Ein junger schwarzer Constable im Regenmantel tritt
aus dem Gebäude. Er ist groß und kurzhaarig, seine Schultern
sind leicht gebeugt, als hätte der Regen sie niedergedrückt.
»Dr. Kaufman?«
Bruno nickt kaum merklich.
»Wir haben eine Notsituation auf der Clifton Bridge.«
Bruno stöhnt. »Nein, nein, nicht jetzt.«
Eine Weigerung hat der Constable nicht erwartet. Bruno
drängt, noch immer meinen Schirm in der Hand, an ihm vorbei
zur Glastür des Psychologischen Instituts.

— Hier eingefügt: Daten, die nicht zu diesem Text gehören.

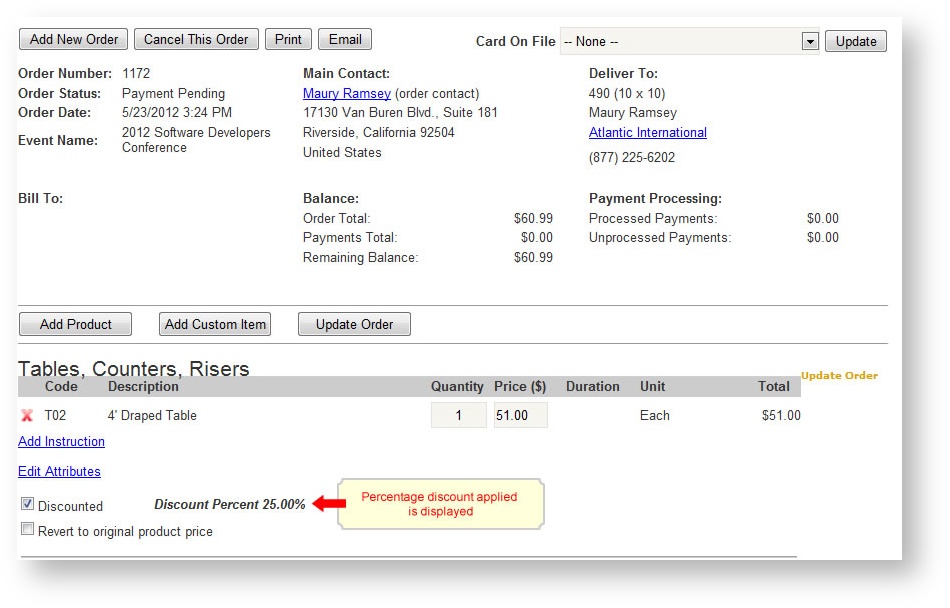Click Update next to Card On File
The width and height of the screenshot is (950, 608).
click(x=855, y=42)
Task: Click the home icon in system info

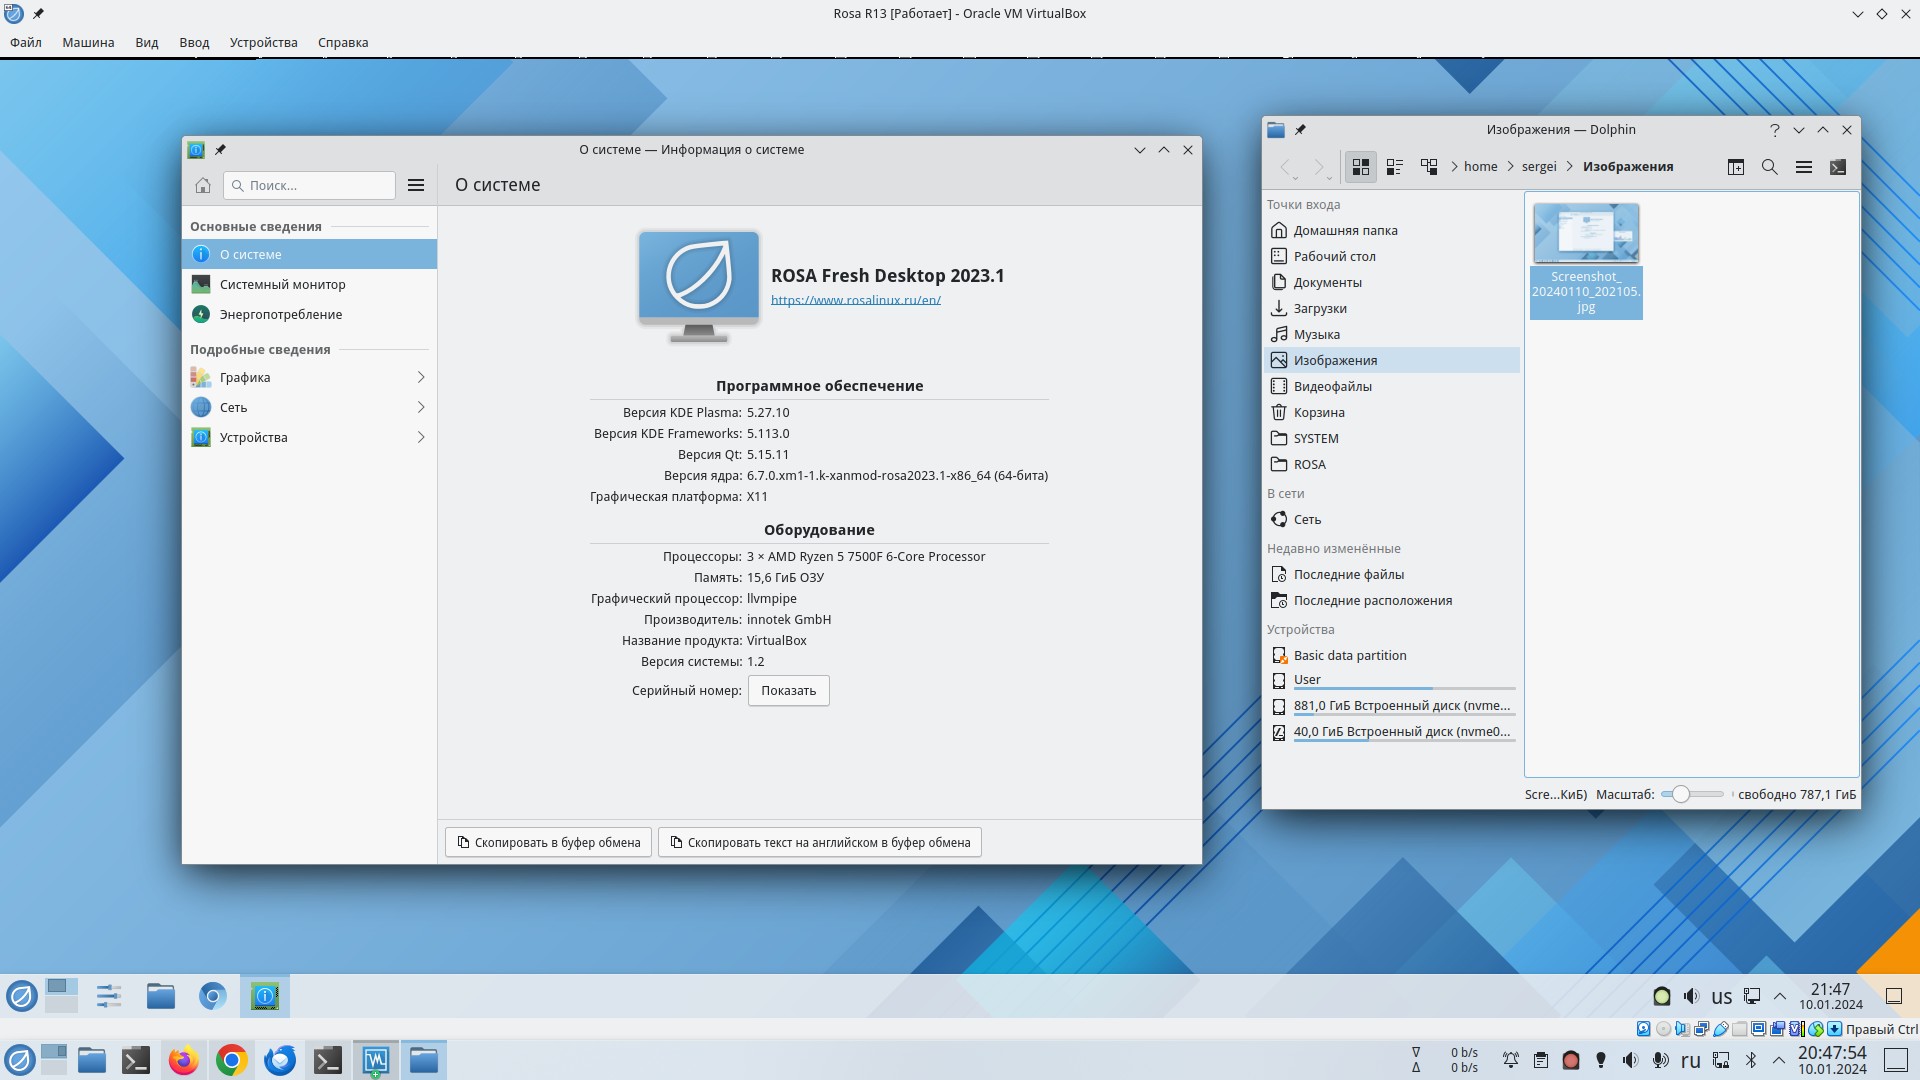Action: click(x=203, y=185)
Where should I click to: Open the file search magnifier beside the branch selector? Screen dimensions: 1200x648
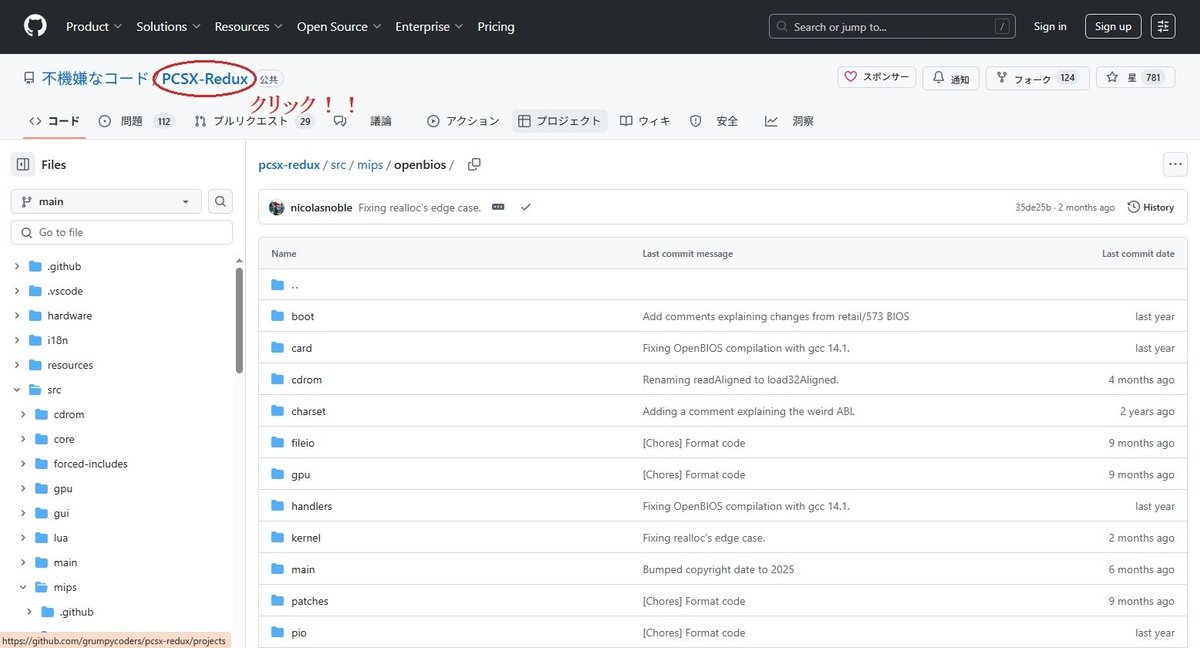(x=220, y=201)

»Wir haben versucht, Sie telefonisch zu erreichen«, ruft der
Polizist. »Ich habe den Auftrag, Sie abzuholen.«
Bruno bleibt stehen und wendet sich, Kraftausdrücke murmelnd,
um. »Es muss doch noch jemand anderen geben. Ich
habe keine Zeit.«
Regentropfen kullern über meine Wange. Ich frage Bruno,
was los sei.
Seine Miene hellt sich plötzlich auf. Er springt über eine
Pfütze und gibt mir meinen Regenschirm zurück, als würde er
die olympische Fackel weiterreichen.
»Das ist der Mann, den Sie eigentlich suchen«, sagt er zu
dem Polizisten. »Mein geschätzter Kollege, Professor Joseph
O'Loughlin, ein klinischer Psychologe mit herausragendem
Ruf. Ein alter Hase mit großer Erfahrung in diesen Dingen.«
»In welchen Dingen?«
»Na, mit Leuten, die springen.«
»Verzeihung?«
»Auf der Clifton Suspension Bridge«, fügt Bruno hinzu.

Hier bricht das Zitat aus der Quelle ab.